Data extracted from a collection
BEGIN
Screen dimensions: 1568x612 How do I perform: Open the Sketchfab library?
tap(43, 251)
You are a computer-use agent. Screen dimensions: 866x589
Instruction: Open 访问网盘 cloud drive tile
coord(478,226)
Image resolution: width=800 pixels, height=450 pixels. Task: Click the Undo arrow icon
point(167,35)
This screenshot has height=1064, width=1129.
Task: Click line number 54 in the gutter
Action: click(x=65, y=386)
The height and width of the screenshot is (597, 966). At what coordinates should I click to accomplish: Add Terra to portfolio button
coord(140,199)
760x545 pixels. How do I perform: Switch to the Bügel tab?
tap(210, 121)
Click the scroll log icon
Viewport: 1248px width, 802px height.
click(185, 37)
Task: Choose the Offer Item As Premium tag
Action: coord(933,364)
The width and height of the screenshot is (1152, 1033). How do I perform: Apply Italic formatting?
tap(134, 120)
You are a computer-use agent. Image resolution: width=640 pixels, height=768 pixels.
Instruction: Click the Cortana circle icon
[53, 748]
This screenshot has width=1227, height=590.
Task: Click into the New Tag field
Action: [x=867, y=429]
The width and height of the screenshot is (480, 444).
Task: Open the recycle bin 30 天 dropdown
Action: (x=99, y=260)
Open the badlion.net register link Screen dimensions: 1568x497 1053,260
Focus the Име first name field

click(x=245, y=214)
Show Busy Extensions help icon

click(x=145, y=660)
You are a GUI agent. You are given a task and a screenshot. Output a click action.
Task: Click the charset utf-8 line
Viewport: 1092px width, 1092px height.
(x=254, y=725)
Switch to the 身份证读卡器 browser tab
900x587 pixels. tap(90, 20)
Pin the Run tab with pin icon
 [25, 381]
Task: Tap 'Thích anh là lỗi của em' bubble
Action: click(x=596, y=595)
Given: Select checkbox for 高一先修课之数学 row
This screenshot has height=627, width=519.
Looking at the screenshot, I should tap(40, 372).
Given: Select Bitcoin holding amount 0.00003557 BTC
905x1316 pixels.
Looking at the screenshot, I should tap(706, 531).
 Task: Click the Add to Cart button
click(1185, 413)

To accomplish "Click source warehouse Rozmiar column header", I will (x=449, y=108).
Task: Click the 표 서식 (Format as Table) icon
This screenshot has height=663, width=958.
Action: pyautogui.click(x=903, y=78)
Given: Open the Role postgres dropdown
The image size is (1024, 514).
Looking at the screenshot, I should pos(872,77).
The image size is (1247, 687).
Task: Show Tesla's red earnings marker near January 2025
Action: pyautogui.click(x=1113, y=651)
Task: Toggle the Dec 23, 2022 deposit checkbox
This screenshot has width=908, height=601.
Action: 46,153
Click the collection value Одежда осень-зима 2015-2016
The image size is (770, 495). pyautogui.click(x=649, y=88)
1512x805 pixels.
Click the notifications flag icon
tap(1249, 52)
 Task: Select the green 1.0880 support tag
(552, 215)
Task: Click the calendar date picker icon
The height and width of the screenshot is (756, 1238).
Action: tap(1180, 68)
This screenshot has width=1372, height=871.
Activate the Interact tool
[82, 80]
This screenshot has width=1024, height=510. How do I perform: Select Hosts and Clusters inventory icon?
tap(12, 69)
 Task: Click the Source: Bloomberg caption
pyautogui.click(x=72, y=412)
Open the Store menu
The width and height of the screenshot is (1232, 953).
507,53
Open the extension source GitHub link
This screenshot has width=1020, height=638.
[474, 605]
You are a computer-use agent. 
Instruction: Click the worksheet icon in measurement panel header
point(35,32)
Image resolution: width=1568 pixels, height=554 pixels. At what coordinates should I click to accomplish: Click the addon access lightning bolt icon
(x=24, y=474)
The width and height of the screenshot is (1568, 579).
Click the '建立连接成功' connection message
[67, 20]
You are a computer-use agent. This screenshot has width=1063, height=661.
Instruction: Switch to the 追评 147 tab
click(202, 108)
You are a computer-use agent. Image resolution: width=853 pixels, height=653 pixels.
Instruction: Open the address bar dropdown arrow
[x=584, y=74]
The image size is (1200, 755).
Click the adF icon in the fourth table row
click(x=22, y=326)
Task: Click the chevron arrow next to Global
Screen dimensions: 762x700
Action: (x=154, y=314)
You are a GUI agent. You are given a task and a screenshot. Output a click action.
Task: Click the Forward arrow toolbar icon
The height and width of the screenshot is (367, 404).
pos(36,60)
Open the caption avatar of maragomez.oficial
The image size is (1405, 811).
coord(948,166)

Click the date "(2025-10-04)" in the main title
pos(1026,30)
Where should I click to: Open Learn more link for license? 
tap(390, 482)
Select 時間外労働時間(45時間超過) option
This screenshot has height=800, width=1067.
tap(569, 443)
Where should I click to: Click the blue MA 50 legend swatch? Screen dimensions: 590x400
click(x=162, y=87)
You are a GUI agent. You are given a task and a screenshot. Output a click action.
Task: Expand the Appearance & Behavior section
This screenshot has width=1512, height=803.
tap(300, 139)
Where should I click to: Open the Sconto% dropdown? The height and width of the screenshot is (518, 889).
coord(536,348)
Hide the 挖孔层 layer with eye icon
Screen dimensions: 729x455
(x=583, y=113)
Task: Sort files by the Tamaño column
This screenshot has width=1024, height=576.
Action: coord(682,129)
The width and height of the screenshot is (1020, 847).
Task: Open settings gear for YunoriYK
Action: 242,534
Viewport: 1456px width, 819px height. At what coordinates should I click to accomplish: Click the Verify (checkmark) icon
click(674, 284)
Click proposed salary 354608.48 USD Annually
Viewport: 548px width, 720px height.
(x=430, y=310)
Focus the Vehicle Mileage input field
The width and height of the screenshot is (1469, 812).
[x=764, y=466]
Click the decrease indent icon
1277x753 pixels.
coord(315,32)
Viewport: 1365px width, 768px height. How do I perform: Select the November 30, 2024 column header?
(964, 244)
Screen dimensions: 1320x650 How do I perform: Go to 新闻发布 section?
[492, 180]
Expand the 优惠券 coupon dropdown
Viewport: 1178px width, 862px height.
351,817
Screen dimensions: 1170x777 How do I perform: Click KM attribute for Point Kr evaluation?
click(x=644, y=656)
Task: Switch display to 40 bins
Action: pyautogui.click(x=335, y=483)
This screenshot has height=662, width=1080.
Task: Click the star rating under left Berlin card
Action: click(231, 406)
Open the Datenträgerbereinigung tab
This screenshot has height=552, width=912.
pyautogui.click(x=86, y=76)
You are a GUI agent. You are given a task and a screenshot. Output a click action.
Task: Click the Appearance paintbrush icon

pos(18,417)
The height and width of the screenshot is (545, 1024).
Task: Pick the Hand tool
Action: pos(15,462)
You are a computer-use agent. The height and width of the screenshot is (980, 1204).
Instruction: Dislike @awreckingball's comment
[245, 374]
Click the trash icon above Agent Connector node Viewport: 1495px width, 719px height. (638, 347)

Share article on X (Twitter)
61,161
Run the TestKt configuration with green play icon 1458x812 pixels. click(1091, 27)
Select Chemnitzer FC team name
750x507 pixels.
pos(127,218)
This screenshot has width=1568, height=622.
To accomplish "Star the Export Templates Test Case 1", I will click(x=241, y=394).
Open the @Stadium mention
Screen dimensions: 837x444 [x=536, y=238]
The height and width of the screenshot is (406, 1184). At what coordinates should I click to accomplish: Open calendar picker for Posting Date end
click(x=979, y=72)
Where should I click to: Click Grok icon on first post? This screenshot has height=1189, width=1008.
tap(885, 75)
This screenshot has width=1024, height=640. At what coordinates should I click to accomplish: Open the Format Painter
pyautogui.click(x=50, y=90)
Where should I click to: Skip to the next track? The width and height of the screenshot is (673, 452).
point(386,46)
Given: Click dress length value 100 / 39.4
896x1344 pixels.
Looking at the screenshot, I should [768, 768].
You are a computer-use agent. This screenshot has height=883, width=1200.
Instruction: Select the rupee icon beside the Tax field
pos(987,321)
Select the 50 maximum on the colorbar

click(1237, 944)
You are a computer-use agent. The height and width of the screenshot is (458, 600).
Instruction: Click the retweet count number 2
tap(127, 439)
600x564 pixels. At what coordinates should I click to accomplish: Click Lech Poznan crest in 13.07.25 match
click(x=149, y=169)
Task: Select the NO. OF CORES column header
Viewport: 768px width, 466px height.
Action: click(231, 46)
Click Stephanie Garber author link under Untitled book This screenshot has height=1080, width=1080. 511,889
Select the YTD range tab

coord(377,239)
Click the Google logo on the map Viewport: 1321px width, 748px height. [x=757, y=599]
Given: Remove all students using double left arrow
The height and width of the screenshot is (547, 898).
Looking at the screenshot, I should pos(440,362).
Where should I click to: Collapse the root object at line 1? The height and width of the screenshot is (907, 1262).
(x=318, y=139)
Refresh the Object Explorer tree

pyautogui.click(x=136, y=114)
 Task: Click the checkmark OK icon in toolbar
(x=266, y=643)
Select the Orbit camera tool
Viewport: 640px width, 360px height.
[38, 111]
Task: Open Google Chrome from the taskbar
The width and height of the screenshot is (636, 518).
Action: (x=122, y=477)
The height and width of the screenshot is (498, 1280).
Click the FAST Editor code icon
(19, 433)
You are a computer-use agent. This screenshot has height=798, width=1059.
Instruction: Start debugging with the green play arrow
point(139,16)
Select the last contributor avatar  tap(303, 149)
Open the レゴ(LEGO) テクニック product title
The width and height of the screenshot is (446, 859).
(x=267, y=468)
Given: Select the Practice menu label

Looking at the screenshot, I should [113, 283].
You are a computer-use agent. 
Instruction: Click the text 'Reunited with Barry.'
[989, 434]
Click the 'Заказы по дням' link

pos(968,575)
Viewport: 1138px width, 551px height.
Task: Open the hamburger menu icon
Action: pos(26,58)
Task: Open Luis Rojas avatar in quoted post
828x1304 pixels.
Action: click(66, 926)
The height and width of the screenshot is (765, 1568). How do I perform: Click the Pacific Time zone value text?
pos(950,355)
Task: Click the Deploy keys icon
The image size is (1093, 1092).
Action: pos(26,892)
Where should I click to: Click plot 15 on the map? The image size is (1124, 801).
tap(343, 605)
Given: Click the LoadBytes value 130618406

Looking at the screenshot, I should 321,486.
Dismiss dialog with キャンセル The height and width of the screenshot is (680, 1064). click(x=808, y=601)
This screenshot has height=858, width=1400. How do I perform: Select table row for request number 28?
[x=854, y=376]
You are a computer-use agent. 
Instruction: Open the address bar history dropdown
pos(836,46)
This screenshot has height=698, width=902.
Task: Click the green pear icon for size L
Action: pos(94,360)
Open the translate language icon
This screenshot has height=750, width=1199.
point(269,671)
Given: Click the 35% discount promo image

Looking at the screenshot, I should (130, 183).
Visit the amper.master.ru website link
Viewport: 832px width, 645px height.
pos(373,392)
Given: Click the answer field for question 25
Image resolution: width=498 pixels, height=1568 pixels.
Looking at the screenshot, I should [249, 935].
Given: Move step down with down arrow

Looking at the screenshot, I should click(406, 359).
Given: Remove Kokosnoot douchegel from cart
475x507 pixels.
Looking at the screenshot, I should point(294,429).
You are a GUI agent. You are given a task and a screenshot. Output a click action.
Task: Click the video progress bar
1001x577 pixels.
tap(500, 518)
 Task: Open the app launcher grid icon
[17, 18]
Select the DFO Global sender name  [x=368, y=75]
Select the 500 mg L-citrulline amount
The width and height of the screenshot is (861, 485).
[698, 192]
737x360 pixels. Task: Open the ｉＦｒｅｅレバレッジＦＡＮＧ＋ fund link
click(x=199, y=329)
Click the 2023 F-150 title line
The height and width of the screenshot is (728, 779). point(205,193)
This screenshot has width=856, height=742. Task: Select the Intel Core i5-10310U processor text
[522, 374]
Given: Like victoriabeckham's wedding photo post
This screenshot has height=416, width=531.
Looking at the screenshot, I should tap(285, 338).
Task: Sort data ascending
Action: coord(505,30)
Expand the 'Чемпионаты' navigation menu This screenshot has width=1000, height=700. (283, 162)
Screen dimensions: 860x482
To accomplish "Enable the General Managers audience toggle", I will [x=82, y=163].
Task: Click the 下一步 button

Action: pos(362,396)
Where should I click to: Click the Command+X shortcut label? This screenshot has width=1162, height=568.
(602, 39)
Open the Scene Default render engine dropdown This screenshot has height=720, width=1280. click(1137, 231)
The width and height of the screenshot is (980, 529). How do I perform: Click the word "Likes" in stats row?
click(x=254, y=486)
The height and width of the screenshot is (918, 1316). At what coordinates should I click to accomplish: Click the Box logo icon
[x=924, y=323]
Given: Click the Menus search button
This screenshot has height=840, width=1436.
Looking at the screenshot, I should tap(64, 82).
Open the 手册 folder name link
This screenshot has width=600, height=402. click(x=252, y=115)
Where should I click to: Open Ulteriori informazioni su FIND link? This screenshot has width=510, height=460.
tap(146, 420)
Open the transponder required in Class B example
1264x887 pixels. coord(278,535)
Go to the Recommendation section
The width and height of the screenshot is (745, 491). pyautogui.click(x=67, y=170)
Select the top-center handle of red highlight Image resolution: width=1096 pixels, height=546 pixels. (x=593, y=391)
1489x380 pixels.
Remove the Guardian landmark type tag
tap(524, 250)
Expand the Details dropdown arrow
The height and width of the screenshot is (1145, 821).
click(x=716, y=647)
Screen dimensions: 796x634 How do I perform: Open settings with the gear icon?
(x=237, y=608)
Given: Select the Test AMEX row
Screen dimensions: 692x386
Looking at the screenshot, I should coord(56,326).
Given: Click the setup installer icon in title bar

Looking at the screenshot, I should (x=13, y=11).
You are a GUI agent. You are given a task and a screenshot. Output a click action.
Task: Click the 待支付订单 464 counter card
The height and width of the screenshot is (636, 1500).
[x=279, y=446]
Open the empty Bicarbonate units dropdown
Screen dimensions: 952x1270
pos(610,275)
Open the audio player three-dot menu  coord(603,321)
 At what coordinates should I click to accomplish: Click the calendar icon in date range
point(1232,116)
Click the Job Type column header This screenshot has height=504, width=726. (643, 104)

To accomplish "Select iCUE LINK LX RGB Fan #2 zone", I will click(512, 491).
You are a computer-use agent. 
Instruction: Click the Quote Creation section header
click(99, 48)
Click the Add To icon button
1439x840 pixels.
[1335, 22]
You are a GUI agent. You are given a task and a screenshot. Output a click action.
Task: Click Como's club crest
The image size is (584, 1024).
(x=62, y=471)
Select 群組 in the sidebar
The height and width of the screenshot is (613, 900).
END
◆ Task requirements:
Look back at the entries above. Retype the line with "Task: Click the charset utf-8 line", the line with "1512x805 pixels.", and all lines in between.

◆ Exercise response:
Task: Click the charset utf-8 line
Viewport: 1092px width, 1092px height.
(x=254, y=725)
Switch to the 身份证读卡器 browser tab
900x587 pixels. tap(90, 20)
Pin the Run tab with pin icon
 [25, 381]
Task: Tap 'Thích anh là lỗi của em' bubble
Action: click(x=596, y=595)
Given: Select checkbox for 高一先修课之数学 row
This screenshot has height=627, width=519.
Looking at the screenshot, I should tap(40, 372).
Given: Select Bitcoin holding amount 0.00003557 BTC
905x1316 pixels.
Looking at the screenshot, I should tap(706, 531).
 Task: Click the Add to Cart button
click(1185, 413)

To accomplish "Click source warehouse Rozmiar column header", I will (x=449, y=108).
Task: Click the 표 서식 (Format as Table) icon
This screenshot has height=663, width=958.
Action: pyautogui.click(x=903, y=78)
Given: Open the Role postgres dropdown
The image size is (1024, 514).
Looking at the screenshot, I should pos(872,77).
The image size is (1247, 687).
Task: Show Tesla's red earnings marker near January 2025
Action: pyautogui.click(x=1113, y=651)
Task: Toggle the Dec 23, 2022 deposit checkbox
This screenshot has width=908, height=601.
Action: 46,153
Click the collection value Одежда осень-зима 2015-2016
The image size is (770, 495). pyautogui.click(x=649, y=88)
1512x805 pixels.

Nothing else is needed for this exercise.